§ TASK DETAILS:
When you reach the line with "You are a computer-use agent. Image" in the data below, begin printing lines exactly, and stop once the line with "Given: Follow the page d'accueil link" has been printed.

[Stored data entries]
____

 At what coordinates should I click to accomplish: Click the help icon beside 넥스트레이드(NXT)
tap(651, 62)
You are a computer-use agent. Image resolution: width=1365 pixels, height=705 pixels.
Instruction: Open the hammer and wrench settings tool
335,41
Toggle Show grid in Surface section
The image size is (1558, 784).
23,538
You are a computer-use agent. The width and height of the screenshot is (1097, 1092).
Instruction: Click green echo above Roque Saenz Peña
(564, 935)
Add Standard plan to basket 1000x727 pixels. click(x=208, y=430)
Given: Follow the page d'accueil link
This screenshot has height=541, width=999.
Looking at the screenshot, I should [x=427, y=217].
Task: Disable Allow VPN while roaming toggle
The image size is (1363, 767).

____

§ TASK ANSWER:
You are a computer-use agent. Image resolution: width=1365 pixels, height=705 pixels.
Instruction: Open the hammer and wrench settings tool
335,41
Toggle Show grid in Surface section
The image size is (1558, 784).
23,538
You are a computer-use agent. The width and height of the screenshot is (1097, 1092).
Instruction: Click green echo above Roque Saenz Peña
(564, 935)
Add Standard plan to basket 1000x727 pixels. click(x=208, y=430)
Given: Follow the page d'accueil link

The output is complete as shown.